La matinée se déroule tranquillement, je me sens de mieux en mieux. Finalement deux infirmières me retirent le Kt puis la sonde, à mon grand soulagement. Le tout est complètement indolore, et je me sens beaucoup plus libre d'un seul coup : plus aucun tuyau pour entraver mes gestes ! J'en profite pour m'asseoir au bord du matelas, puis pour me mettre debout et aller lire le tableau où sont consignés nos résultats à toutes les deux. De son côté, maman est toujours clouée sur son lit par des étourdissements. Les choses vont s'améliorer au fil des heures, lorsque les effets du médicament s'atténueront.

On m'amène une boîte pleine de flacons, de plaquettes et de comprimés. C'est mon traitement, et ce sera désormais à moi de préparer mes doses et de les prendre aux bonnes heures. Pour m'y retrouver, j'ai un "cahier navette" sur lequel je dois reporter matin et soir ma température, mon poids et toutes les prises de médicaments. Je prends cette nouvelle tâche très au sérieux, d'autant que j'ai le sentiment qu'elle marque mon accès à davantage d'autonomie.

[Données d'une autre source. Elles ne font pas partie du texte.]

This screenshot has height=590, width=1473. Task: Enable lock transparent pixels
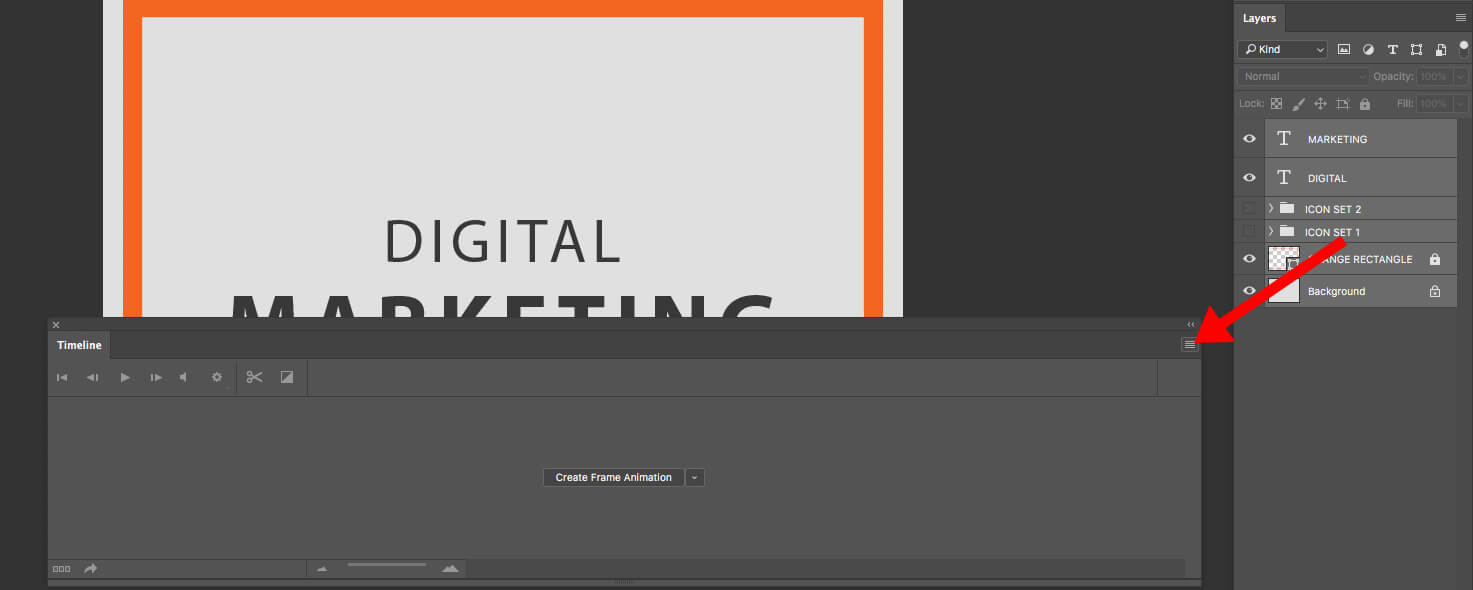[x=1277, y=103]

L'après-midi arrive, et nous décidons toutes deux qu'il est l'heure de tenter une sortie. Nous nous hissons lentement hors de nos lits, enfilons nos peignoirs et, bras dessus, bras dessous, nous voici parties pour une balade dans le service. Nous avançons à petits pas, et il nous faut dix bonnes minutes pour parcourir les quelques dizaines de mètres de couloir, mais c'est avec une satisfaction non dissimulée que nous rejoignons finalement la chambre et que nous décidons de renouveler l'expérience dès que possible…

Le diététicien de l'hôpital me rend visite pour m'expliquer la nature de mon régime : sans sucre pendant au moins trois mois, le Prograf pouvant provoquer un diabète. L'objectif est que je reprenne du poids pour atteindre 55 kg, pour cela je dois viser les 2000 kcal par jour, en limitant les graisses et en insistant sur les glucides et les protéines. Pas sorcier a priori et surtout nettement moins contraignant que les restrictions liées à la dialyse. Je lui avoue que j'ai terriblement envie d'une banane (bah oui, j'aime bien ça, je l'ai déjà dit, non ?), et il nous annonce la bonne nouvelle : ce soir, nous aurons un vrai dîner ! Après cinq jours de jeûne, même de la nourriture d'hôpital est délectable… La mienne est sans sel et sans sucre mais… délicieuse quand même !

On me donne un comprimé de Stilnox à avaler juste avant de m'endormir, c'est efficace, c'est la meilleure nuit que j'ai passé depuis mon hospitalisation.